Generally speaking, no--an employer is not required to provide copies of its personnel files, including time cards, schedules, etc., to a former employee simply upon request. To get access to this material, the former employee will need to invoke legal process. To do this, either he or she must sue the company (such as for an asserted wage and hour law violation), at which point he or she can use the tools of discovery (document requests, interrogatories, subpoenas, etc.) to get the information; or alternately, he or she could contact the federal or state department of labor and see if the DOL will take up his or her case and use its powers to get this material as part of an investigation. So if the employee succesfully invokes legal process, then the company will have to comply.
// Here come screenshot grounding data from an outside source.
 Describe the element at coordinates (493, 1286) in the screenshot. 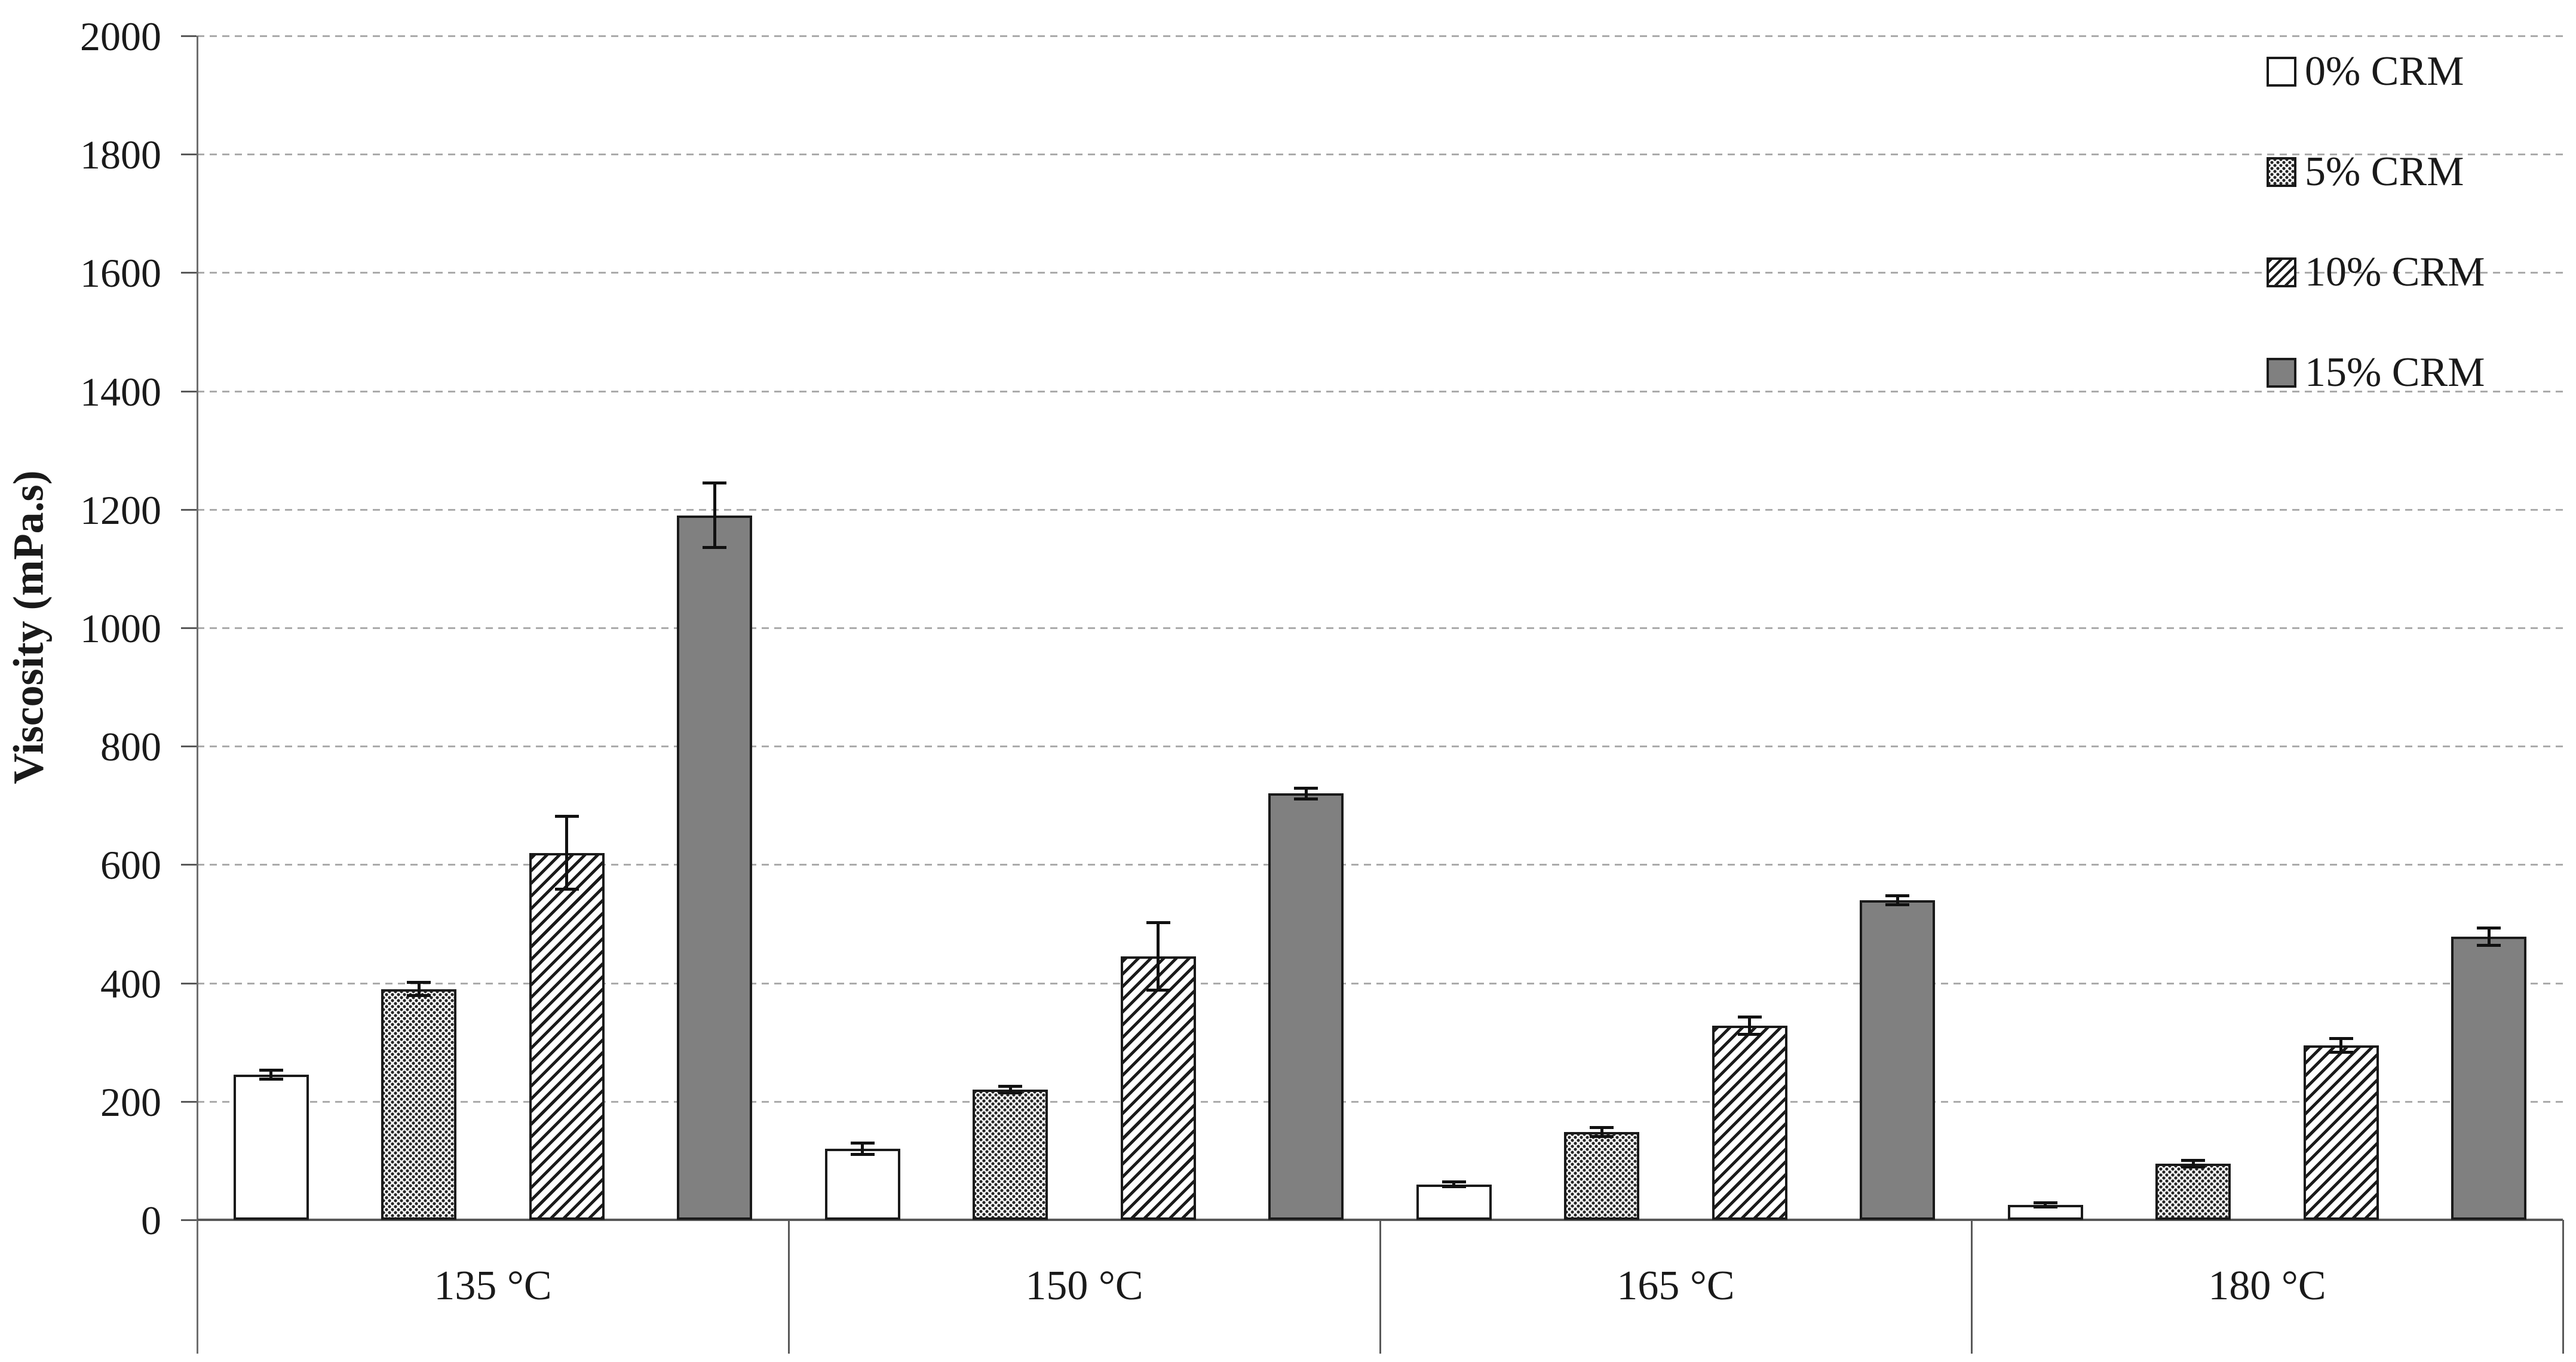

I see `category-label: 135 °C` at that location.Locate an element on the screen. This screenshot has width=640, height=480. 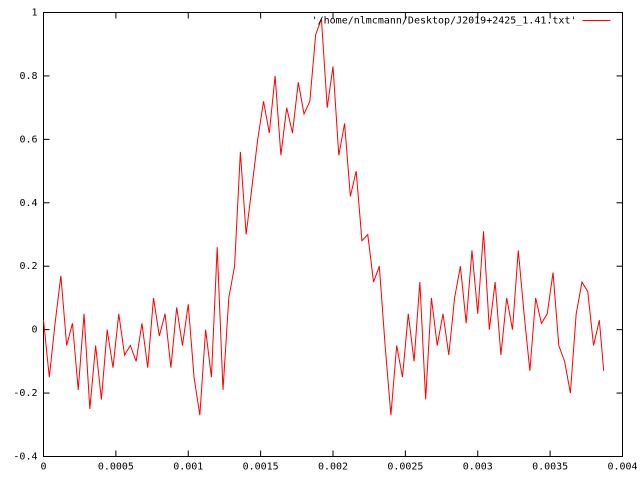
y-tick-label: 1 is located at coordinates (34, 14).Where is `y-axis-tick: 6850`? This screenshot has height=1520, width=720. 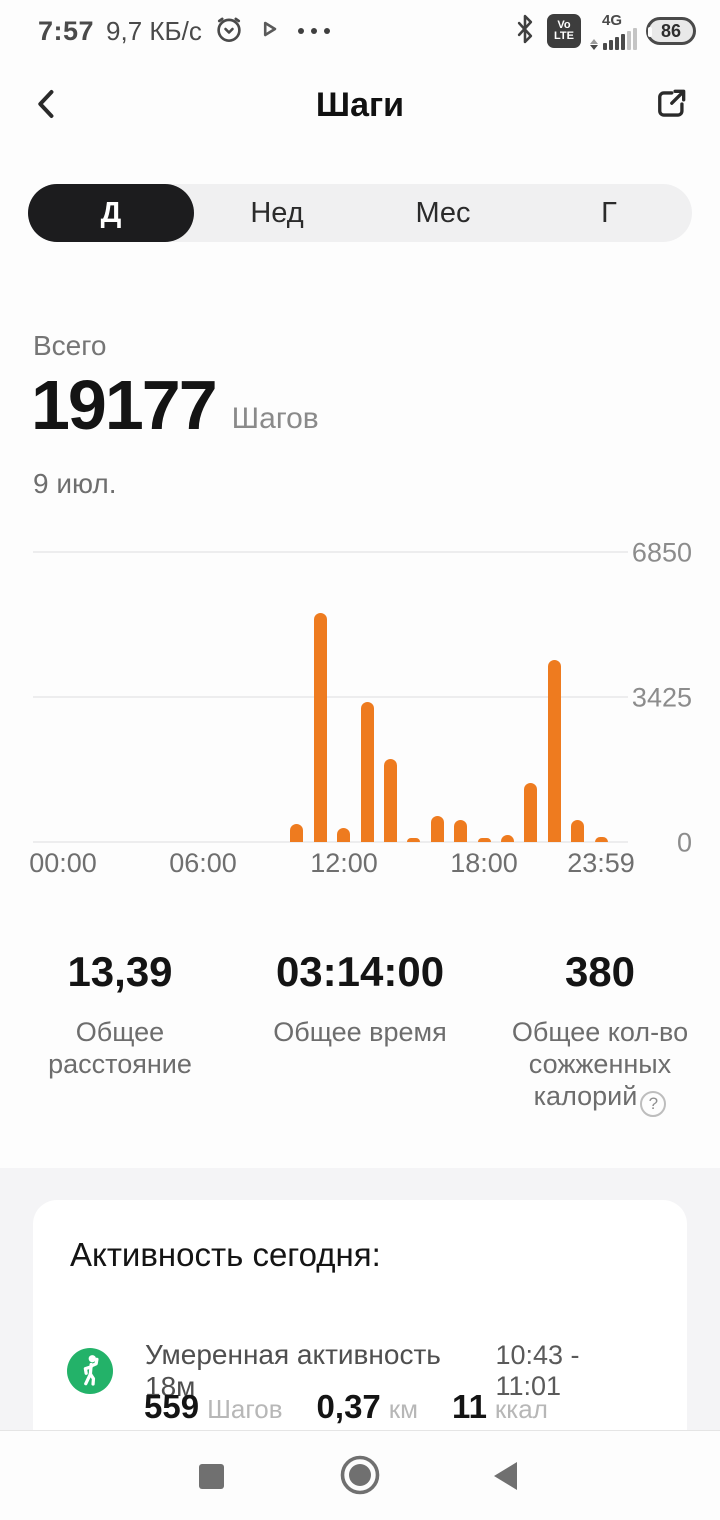
y-axis-tick: 6850 is located at coordinates (662, 552).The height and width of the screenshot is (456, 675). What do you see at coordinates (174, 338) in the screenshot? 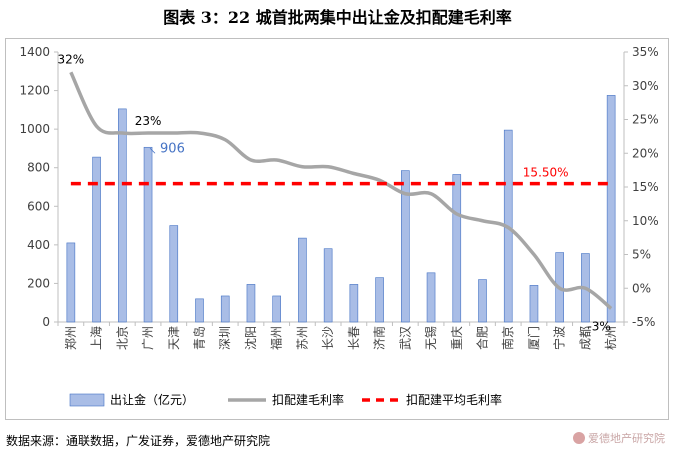
I see `x-axis-category-label: 天津` at bounding box center [174, 338].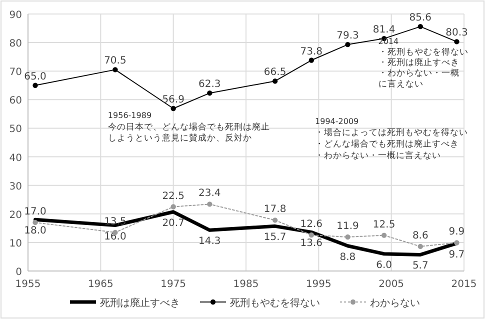 This screenshot has height=320, width=486. What do you see at coordinates (384, 30) in the screenshot?
I see `data-label: 81.4` at bounding box center [384, 30]. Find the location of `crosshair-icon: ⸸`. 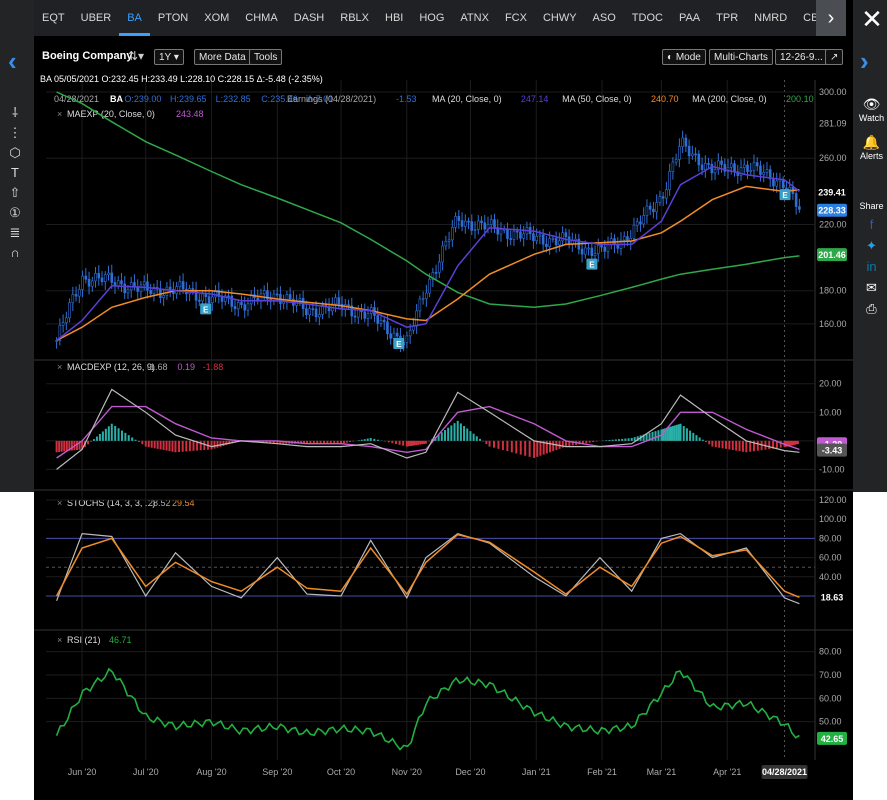

crosshair-icon: ⸸ is located at coordinates (15, 112). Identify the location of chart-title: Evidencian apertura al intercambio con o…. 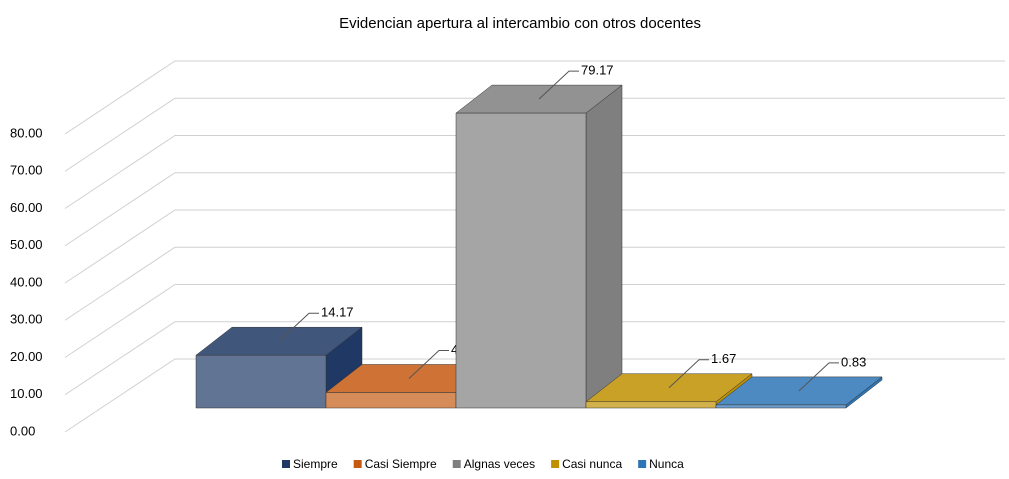
(520, 24). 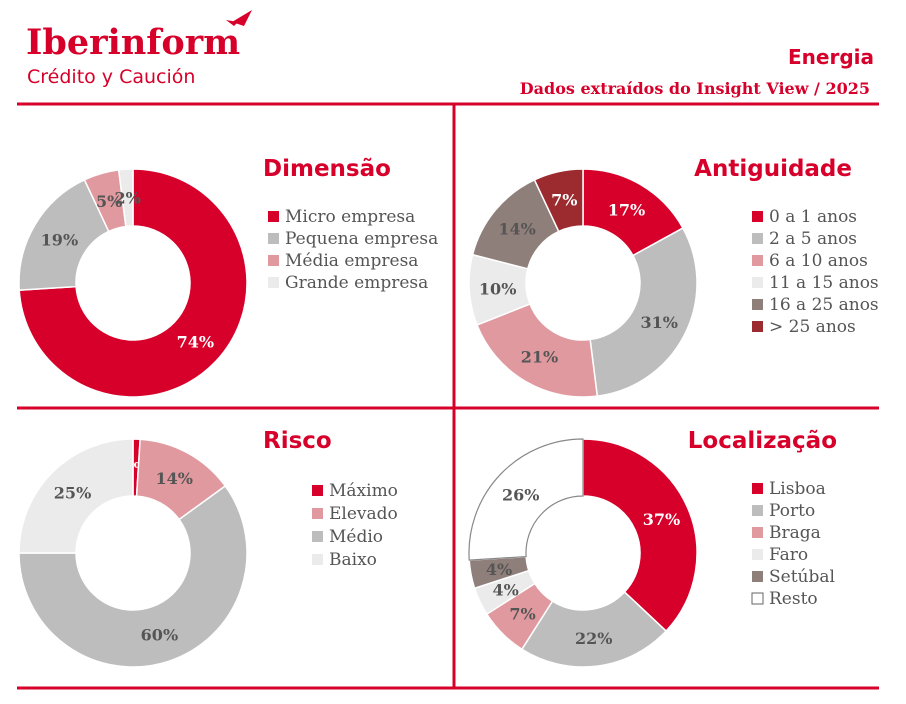 I want to click on value-label: 37%, so click(x=662, y=520).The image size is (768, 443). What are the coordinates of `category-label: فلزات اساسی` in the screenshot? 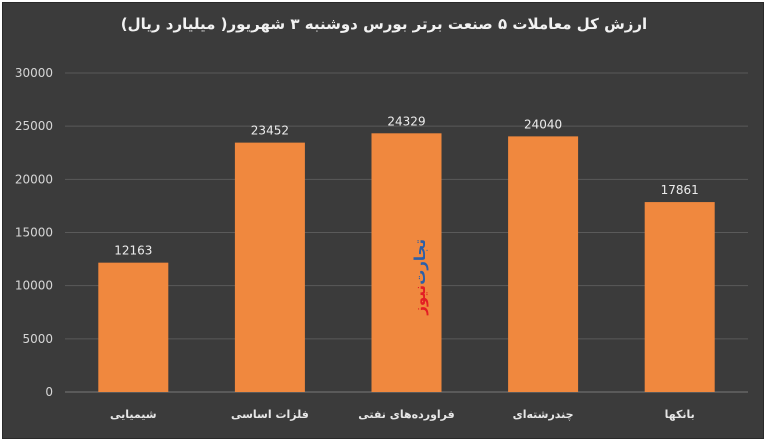 It's located at (270, 414).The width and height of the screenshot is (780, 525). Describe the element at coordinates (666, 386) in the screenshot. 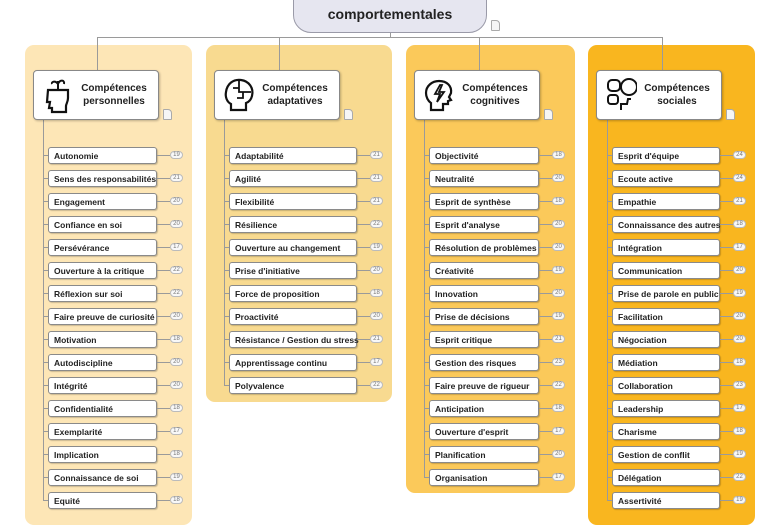

I see `skill-node: Collaboration` at that location.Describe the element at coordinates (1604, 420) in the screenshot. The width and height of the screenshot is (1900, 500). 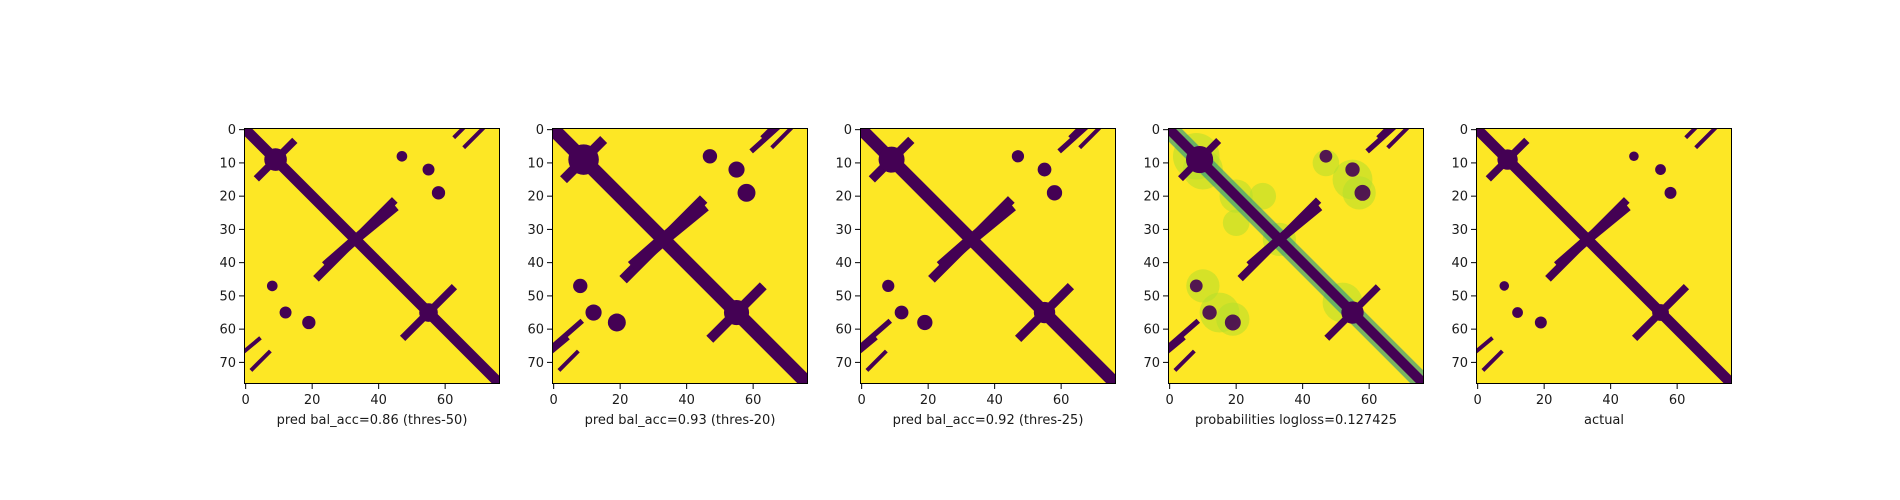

IMPORTANT NOTICE: The Answer(s) provided above are for general information only. The attorney providing the answer was not serving as the attorney for the person submitting the question or in any attorney-client relationship with such person. Laws may vary from state to state, and sometimes change. Tiny variations in the facts, or a fact not set forth in a question, often can change a legal outcome or an attorney's conclusion. Although has verified the attorney was admitted to practice law in at least one jurisdiction, he or she may not be authorized to practice law in the jurisdiction referred to in the question, nor is he or she necessarily experienced in the area of the law involved. Unlike the information in the Answer(s) above, upon which you should NOT rely, for personal advice you can rely upon we suggest you retain an attorney to represent you.